Once the line with "Open the shopping cart icon" is reached, output it and every line after it, exactly, through the end of the records below. Pictures are skipped.

·····

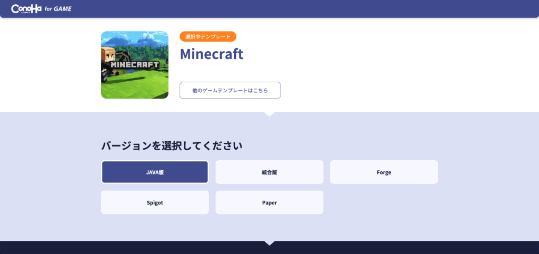Click the light triangle pointer above the dark footer

pos(270,242)
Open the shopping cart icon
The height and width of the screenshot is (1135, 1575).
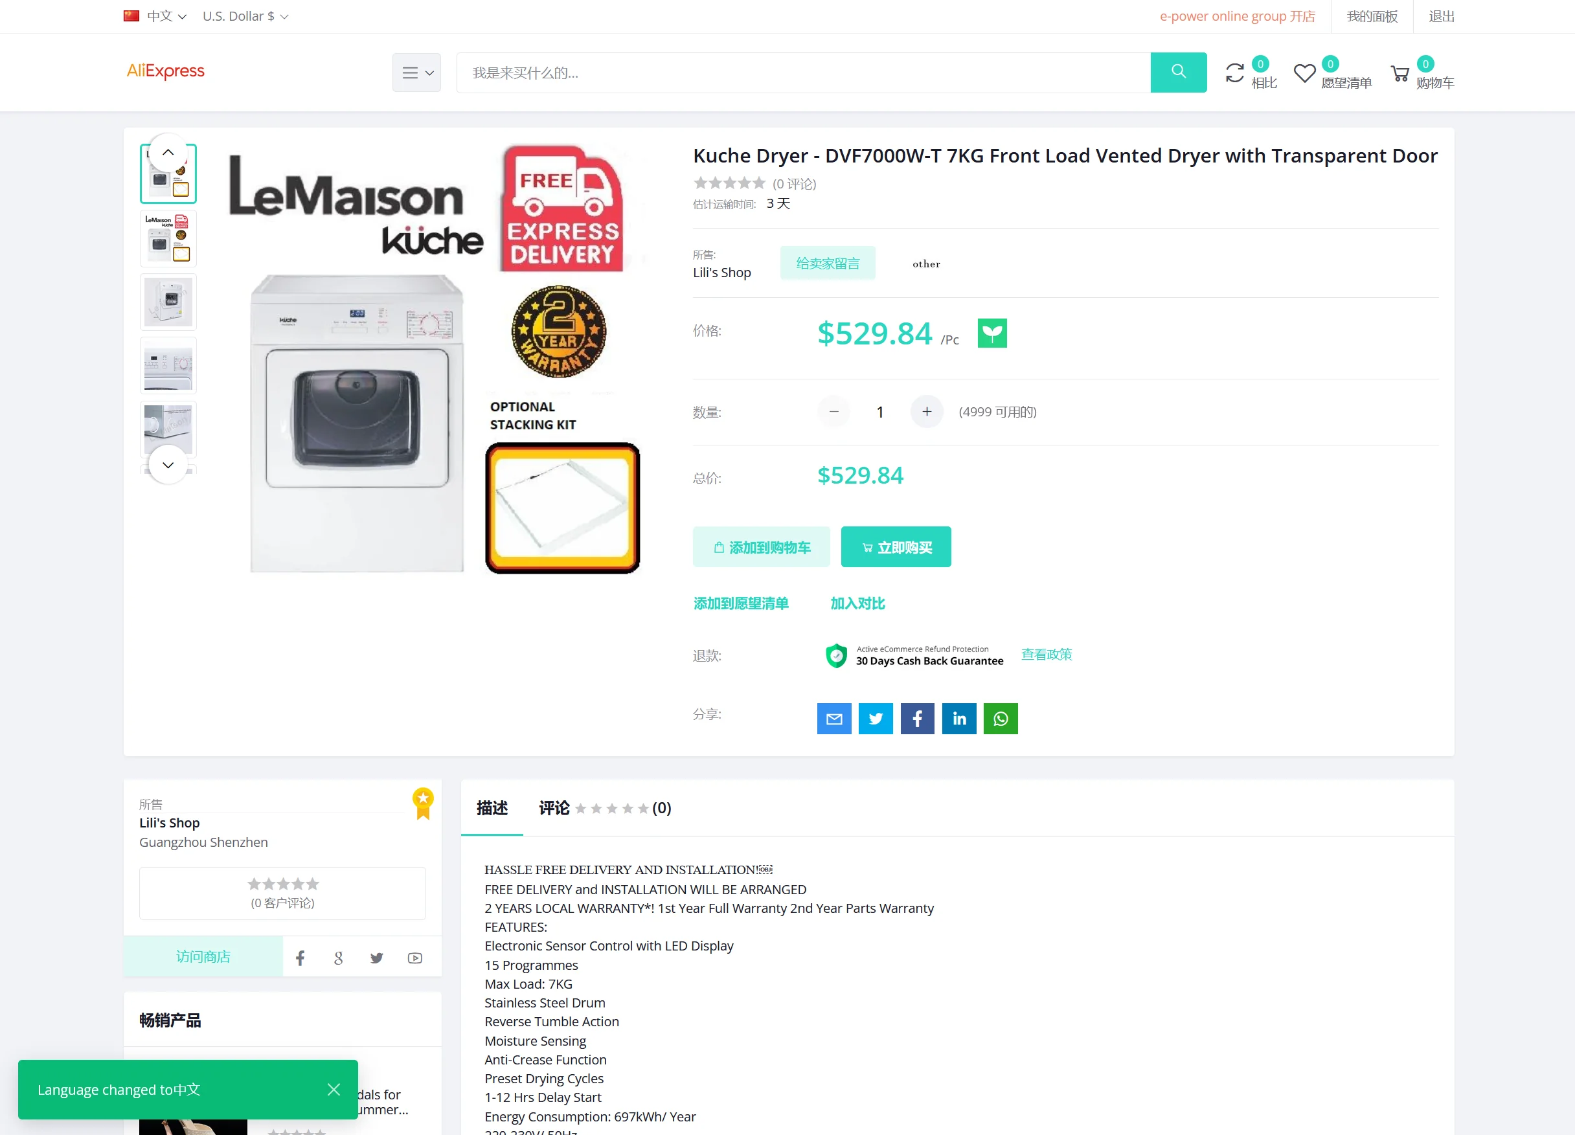[1399, 73]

·····

_THE ANSWER_
Open the shopping cart icon
The height and width of the screenshot is (1135, 1575).
[1399, 73]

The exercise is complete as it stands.